**Task directions**:
Reproduce the following entries verbatim, beginning at the line that contains "Click the 8721 like count" and stopping after the line that contains "Looking at the screenshot, I should point(388,62).".
--- Start of Dataset entries ---
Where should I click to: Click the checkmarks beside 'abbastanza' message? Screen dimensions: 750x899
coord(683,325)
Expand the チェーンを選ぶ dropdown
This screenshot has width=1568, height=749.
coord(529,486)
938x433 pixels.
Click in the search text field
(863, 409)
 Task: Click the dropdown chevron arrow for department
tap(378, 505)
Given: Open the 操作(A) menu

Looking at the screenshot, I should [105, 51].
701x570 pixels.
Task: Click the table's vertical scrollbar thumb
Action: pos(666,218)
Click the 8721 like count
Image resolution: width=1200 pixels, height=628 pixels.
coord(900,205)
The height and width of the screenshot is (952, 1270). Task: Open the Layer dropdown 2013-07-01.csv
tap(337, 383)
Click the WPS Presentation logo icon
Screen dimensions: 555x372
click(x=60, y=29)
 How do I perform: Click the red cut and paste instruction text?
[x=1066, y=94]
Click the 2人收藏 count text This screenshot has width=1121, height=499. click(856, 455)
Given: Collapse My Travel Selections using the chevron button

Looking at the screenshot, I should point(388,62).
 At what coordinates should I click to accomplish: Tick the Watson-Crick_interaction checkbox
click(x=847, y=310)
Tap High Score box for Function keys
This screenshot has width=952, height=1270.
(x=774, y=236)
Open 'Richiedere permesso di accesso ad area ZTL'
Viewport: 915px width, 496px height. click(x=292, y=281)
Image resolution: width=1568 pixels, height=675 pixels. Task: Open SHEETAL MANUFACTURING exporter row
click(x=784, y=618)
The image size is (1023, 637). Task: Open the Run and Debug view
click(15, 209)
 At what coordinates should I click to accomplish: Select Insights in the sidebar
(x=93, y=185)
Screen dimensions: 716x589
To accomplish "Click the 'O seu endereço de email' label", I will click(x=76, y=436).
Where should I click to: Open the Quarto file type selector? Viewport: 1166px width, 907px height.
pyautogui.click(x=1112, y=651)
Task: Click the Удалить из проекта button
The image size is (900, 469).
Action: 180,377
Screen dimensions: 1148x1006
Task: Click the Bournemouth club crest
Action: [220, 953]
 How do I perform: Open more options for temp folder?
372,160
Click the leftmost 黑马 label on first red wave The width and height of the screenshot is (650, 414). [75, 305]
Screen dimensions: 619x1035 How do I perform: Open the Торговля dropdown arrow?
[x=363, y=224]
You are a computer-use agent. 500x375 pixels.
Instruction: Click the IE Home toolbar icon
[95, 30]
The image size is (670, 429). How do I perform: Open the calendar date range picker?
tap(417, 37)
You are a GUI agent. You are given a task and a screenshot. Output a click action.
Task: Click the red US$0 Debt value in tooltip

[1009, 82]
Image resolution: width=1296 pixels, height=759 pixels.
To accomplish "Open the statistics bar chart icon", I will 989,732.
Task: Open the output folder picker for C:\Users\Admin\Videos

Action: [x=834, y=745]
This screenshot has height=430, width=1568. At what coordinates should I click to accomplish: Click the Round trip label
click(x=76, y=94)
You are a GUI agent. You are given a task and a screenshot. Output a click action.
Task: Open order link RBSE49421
--- End of Dataset entries ---
**Finished task**:
Click the 8721 like count
Image resolution: width=1200 pixels, height=628 pixels.
coord(900,205)
The height and width of the screenshot is (952, 1270). Task: Open the Layer dropdown 2013-07-01.csv
tap(337, 383)
Click the WPS Presentation logo icon
Screen dimensions: 555x372
click(x=60, y=29)
 How do I perform: Click the red cut and paste instruction text?
[x=1066, y=94]
Click the 2人收藏 count text This screenshot has width=1121, height=499. click(856, 455)
Given: Collapse My Travel Selections using the chevron button

Looking at the screenshot, I should point(388,62).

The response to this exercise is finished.